◆ WHAT YOU NEED TO DO ◆
Please repeat only these lines, exactly: the one containing "Given: Toggle the green Following button" and all that come after it in the material.

◆ AVAILABLE DATA ◆
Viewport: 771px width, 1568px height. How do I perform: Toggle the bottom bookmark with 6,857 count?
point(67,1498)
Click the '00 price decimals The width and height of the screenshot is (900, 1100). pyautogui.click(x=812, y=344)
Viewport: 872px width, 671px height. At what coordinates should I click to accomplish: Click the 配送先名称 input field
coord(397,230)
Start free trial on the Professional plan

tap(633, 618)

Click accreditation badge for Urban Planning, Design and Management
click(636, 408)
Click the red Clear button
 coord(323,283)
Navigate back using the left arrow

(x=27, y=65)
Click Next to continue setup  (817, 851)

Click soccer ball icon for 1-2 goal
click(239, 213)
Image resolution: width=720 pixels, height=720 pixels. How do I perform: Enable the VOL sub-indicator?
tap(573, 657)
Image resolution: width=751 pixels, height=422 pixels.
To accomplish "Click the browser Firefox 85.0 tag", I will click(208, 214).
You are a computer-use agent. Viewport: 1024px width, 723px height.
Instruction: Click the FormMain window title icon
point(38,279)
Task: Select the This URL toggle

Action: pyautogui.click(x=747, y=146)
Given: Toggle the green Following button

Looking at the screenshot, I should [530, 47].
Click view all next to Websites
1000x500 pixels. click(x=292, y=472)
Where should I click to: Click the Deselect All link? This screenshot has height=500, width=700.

◆ OUTPUT FOR THIS EXERCISE ◆
Given: Toggle the green Following button

Looking at the screenshot, I should [530, 47].
Click view all next to Websites
1000x500 pixels. click(x=292, y=472)
Where should I click to: Click the Deselect All link? This screenshot has height=500, width=700.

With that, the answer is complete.